§ Required task: Report how many lines in the listing below contain the word "height". Give only the number.
** BEGIN **
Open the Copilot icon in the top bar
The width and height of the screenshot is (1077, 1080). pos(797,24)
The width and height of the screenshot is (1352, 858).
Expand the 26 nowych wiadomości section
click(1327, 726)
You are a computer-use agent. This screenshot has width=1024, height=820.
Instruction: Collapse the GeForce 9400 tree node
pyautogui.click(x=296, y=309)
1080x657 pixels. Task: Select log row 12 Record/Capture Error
** END **
** BEGIN **
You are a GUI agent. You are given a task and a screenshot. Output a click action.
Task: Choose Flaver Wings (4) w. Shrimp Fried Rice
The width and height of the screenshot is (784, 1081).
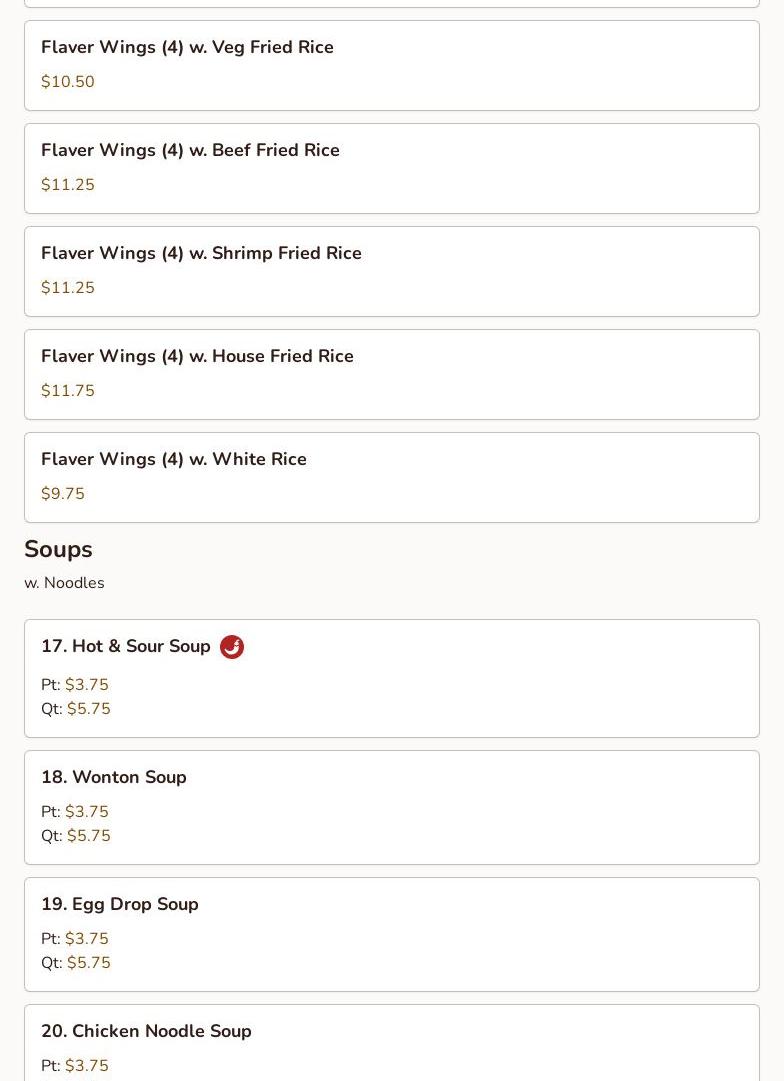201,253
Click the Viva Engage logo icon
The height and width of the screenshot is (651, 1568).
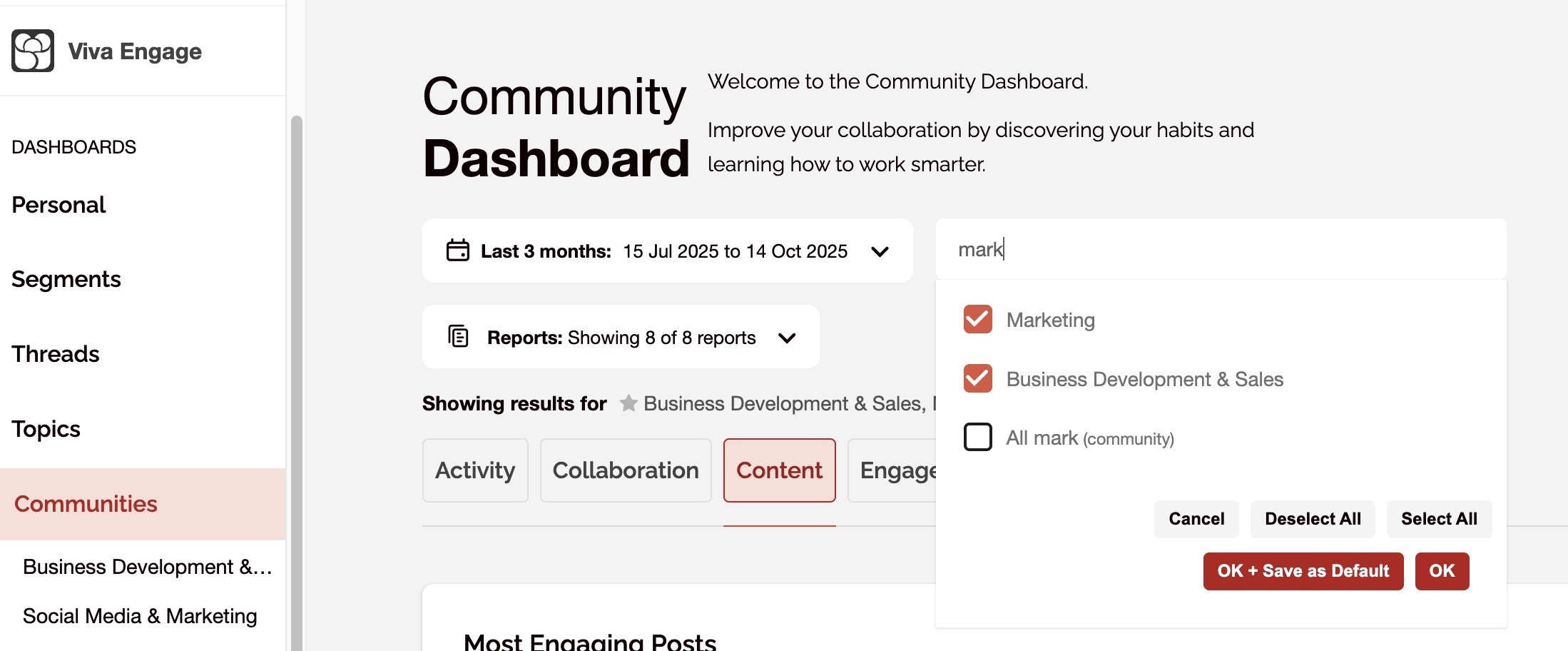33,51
** END **
§ Written reply: 5